But Norfleet wasn’t done with his confrontation. He followed Furey into the hall and jammed a double-action Smith and Wesson between the newspaper bundle and Furey’s ribs. “You are going back to the room to settle the matter, or this will be as good a place to settle it as any,” Norfleet growled.
“Don’t do anything rash, for God’s sake! I will go back to the room,” Furey cried.
As he reentered the hotel room, Norfleet swung the gun at Spencer, who stayed perfectly in character and grew instantly histrionic. He grabbed a chair and raised it over his head, then thought better and seized a Bible, which he placed over his heart. As Norfleet began shouting that his friends were “partners” and “first-class crooks,” Spencer blubbered, “Before my Angel Mother, on my bended knees, with this Bible uplifted to my God in Heaven, I swear to you that I never did, nor never will prove false to you, and that I never did see this man before I met you.” It was an ad-libbed speech. If a mark gets wise, the standard script calls for roughing him up and knocking him out long enough to make an escape.

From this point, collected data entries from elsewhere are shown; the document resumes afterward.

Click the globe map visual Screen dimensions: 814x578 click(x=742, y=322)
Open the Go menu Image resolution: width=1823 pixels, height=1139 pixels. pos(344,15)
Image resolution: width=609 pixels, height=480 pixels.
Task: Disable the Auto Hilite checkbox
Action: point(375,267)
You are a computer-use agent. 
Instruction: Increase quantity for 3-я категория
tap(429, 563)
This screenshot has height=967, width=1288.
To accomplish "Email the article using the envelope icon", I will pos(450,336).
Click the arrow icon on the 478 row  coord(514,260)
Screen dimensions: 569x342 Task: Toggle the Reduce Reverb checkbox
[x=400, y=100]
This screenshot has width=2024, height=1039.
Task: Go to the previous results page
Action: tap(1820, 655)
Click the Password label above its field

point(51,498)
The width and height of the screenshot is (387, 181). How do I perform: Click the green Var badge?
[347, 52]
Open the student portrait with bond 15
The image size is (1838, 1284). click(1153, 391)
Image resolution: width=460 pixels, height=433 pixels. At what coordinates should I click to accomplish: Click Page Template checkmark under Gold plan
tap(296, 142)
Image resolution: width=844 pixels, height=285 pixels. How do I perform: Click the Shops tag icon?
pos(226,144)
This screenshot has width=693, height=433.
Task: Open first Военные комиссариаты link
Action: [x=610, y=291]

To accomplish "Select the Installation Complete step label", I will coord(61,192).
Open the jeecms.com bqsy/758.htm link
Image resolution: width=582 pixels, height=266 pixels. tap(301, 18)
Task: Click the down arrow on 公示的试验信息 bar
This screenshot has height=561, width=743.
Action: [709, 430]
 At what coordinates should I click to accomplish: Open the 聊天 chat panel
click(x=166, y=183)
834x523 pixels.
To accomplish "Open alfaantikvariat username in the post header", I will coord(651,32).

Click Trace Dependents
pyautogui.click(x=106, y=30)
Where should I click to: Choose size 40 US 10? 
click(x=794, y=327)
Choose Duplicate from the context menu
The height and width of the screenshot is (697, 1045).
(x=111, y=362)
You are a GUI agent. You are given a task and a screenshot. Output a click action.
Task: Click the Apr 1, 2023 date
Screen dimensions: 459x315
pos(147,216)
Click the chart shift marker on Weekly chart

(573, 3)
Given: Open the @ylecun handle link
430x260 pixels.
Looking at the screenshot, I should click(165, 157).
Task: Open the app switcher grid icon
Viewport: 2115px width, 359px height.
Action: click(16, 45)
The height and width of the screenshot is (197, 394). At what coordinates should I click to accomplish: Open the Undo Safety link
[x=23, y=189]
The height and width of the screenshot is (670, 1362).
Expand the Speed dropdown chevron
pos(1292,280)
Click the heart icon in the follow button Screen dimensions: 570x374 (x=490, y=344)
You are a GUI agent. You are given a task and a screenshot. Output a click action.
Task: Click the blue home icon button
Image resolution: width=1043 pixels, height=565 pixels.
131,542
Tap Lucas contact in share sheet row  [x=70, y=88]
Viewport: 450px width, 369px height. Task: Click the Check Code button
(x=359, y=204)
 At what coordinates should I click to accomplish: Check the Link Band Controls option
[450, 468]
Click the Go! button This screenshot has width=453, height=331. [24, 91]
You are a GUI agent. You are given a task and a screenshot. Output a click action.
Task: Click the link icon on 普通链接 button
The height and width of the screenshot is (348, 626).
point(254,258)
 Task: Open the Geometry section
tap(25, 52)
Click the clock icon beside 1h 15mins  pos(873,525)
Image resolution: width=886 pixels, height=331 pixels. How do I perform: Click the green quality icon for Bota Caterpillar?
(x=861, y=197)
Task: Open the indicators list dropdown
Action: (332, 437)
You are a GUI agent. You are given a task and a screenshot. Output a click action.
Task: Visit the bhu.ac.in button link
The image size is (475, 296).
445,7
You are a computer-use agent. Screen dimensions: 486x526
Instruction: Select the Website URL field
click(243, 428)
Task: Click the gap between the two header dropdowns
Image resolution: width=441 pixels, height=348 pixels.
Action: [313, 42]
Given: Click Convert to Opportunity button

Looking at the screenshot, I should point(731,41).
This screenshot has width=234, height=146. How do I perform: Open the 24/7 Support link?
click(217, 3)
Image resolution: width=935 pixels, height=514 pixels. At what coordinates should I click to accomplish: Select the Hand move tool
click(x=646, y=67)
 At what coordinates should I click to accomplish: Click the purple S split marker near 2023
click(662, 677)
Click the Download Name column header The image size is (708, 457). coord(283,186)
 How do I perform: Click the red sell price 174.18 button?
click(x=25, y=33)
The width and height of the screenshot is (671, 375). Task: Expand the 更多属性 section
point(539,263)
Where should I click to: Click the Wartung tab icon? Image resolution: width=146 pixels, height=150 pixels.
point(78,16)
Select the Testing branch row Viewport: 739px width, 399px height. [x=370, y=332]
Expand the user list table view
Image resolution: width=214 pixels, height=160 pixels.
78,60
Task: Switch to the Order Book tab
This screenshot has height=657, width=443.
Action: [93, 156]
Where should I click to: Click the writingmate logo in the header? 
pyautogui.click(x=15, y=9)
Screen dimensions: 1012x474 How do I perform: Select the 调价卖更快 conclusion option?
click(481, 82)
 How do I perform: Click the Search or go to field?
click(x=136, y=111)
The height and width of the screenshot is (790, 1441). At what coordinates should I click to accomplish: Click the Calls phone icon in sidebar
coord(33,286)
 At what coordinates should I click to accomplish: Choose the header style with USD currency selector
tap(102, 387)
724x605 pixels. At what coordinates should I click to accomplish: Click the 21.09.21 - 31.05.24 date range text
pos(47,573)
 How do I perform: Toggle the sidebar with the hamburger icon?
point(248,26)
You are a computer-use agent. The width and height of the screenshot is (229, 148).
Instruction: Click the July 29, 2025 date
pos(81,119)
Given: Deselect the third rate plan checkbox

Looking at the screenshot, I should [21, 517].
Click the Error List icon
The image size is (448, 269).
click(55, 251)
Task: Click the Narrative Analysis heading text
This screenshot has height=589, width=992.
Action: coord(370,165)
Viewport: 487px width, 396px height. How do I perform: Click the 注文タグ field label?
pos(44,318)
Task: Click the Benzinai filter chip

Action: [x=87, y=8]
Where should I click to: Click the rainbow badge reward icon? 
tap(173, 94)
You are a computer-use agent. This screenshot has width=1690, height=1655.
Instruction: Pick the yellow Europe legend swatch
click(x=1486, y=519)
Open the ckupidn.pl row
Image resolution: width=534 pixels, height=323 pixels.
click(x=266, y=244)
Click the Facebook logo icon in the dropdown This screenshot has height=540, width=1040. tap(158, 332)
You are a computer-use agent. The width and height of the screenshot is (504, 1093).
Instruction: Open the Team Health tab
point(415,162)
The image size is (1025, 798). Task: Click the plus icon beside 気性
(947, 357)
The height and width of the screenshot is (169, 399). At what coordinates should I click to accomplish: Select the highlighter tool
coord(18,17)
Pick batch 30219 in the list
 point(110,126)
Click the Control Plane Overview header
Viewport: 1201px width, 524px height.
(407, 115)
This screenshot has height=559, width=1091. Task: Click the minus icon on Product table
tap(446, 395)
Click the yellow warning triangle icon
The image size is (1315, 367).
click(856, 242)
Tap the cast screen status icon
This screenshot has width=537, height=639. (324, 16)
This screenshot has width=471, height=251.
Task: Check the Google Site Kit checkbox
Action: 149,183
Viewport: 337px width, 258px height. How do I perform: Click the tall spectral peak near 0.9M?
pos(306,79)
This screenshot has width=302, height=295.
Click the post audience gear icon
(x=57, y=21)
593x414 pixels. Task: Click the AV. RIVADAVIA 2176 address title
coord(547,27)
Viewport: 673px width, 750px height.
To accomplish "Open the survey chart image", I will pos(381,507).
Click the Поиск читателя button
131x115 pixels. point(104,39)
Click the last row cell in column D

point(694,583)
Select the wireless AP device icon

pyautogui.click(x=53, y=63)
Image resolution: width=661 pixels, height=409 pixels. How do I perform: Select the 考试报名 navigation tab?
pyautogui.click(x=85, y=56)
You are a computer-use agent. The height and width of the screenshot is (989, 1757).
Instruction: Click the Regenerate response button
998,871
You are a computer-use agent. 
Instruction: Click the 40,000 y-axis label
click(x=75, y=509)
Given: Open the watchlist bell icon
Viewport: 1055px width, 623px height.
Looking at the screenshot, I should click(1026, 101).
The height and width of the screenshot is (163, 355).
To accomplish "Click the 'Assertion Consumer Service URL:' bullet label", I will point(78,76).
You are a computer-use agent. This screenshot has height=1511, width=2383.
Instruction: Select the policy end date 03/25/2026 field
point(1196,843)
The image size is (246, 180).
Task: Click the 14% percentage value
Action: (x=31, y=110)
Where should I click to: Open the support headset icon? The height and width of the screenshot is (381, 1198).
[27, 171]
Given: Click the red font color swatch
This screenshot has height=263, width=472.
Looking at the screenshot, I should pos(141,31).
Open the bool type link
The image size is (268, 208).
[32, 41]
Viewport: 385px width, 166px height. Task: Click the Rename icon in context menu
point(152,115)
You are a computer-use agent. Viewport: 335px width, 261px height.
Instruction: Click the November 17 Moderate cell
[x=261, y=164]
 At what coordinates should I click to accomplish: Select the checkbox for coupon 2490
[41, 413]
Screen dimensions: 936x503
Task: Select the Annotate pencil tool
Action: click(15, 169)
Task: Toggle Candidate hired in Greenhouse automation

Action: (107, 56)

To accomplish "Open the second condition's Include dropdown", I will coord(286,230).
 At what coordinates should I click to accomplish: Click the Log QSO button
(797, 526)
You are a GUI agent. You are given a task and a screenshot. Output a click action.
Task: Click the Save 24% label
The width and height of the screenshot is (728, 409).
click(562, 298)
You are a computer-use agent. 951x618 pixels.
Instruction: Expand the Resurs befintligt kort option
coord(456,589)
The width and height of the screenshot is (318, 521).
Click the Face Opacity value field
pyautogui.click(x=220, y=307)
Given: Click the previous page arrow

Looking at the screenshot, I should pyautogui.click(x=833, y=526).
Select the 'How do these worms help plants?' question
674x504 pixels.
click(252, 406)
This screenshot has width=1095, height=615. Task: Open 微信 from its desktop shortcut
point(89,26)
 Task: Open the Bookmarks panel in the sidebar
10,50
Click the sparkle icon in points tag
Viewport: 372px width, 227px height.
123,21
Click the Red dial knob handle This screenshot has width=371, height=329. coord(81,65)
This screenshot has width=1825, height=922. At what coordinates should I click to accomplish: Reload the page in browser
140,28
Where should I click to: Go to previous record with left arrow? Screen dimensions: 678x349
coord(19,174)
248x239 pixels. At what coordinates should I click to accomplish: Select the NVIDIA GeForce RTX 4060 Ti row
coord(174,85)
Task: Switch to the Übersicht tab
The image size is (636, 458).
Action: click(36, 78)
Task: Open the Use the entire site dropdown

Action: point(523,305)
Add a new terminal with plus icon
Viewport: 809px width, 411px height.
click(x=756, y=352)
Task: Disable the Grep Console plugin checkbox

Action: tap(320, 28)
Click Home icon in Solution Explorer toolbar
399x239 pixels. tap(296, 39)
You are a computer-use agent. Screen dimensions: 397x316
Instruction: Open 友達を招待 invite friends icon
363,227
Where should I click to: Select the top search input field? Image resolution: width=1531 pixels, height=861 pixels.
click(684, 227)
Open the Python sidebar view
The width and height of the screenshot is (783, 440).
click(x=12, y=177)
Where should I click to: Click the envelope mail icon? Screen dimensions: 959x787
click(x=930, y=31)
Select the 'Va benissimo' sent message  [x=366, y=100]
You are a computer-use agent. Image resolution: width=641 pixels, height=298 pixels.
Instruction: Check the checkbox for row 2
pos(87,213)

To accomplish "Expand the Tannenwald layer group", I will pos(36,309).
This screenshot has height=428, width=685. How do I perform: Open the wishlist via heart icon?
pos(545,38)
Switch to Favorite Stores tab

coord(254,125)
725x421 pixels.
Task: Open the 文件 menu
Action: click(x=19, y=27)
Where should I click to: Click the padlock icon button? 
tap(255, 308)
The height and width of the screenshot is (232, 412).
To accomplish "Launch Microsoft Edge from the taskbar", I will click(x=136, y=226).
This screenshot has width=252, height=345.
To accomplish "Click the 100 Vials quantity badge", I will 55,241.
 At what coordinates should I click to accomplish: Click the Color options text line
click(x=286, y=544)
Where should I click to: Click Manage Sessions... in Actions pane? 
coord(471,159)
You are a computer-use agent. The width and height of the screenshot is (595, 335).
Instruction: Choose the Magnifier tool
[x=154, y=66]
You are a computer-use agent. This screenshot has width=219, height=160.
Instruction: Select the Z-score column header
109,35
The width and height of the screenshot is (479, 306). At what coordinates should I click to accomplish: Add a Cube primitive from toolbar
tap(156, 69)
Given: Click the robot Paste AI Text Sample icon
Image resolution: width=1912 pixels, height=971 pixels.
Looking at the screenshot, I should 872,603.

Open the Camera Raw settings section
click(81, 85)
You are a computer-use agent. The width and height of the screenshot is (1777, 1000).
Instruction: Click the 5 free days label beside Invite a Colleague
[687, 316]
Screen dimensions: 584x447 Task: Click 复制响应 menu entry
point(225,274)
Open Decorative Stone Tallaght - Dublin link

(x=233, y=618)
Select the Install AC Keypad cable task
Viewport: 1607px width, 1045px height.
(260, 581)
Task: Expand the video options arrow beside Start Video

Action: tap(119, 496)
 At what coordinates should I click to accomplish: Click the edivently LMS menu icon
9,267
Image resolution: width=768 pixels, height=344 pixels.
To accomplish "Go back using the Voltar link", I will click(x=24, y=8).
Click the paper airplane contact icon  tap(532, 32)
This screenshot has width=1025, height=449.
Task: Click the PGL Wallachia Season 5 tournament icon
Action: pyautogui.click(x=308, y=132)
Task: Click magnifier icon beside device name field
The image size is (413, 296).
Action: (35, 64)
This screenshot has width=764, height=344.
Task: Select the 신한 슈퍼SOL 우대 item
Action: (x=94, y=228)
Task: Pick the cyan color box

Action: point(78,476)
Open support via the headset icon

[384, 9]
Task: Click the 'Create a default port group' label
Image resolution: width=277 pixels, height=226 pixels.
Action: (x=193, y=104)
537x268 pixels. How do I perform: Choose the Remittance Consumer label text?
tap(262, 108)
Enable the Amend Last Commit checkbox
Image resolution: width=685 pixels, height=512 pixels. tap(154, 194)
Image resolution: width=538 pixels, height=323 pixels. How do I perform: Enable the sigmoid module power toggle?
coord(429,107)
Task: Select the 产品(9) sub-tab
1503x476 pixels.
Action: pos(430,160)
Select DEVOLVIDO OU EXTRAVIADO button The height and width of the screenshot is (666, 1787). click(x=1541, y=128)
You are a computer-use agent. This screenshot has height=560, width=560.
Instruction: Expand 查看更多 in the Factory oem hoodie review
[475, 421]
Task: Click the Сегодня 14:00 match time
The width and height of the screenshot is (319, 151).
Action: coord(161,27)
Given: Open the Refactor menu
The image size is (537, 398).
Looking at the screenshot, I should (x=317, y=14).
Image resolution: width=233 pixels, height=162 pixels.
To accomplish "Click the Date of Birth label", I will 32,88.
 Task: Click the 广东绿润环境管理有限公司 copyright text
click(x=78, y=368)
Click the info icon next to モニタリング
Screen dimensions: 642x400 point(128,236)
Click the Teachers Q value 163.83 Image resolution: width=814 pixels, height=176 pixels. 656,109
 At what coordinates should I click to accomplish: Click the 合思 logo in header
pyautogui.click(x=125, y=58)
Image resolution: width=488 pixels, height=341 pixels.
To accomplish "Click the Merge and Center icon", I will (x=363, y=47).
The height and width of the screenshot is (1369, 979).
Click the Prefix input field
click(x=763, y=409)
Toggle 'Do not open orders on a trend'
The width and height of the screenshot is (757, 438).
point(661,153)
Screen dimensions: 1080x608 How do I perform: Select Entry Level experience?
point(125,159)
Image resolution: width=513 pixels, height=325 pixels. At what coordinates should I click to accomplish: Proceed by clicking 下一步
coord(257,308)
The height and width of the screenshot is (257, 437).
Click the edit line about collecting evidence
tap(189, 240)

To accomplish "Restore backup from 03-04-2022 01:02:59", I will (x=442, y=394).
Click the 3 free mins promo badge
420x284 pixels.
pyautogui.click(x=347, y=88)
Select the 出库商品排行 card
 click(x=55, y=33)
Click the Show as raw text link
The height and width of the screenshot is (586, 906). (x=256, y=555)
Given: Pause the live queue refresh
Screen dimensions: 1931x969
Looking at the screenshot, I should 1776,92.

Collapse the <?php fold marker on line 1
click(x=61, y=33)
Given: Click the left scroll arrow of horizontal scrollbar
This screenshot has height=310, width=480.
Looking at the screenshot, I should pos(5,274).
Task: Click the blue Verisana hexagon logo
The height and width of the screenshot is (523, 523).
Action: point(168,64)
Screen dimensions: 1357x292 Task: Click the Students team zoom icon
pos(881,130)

Curiously, Norfleet would later tell two different versions of what happened next. In one, Furey gave in, contemptuously throwing the bundle on the bed and saying, “Take the money and go to blazes with it if you can’t stand by the agreement we made.” If this is the way it went down, it would have been a classic move, keeping the mark on the defensive. Furey would not have been above deliberately inviting Norfleet’s skepticism, part of a ploy to demonstrate that he did not have as much at stake as the mark did. Norfleet did not relish considering himself someone who had welshed on a deal, and it took him only a few seconds to realize that without Furey’s cooperation, he’d still be $20,000 in debt and unable to ransom his profit.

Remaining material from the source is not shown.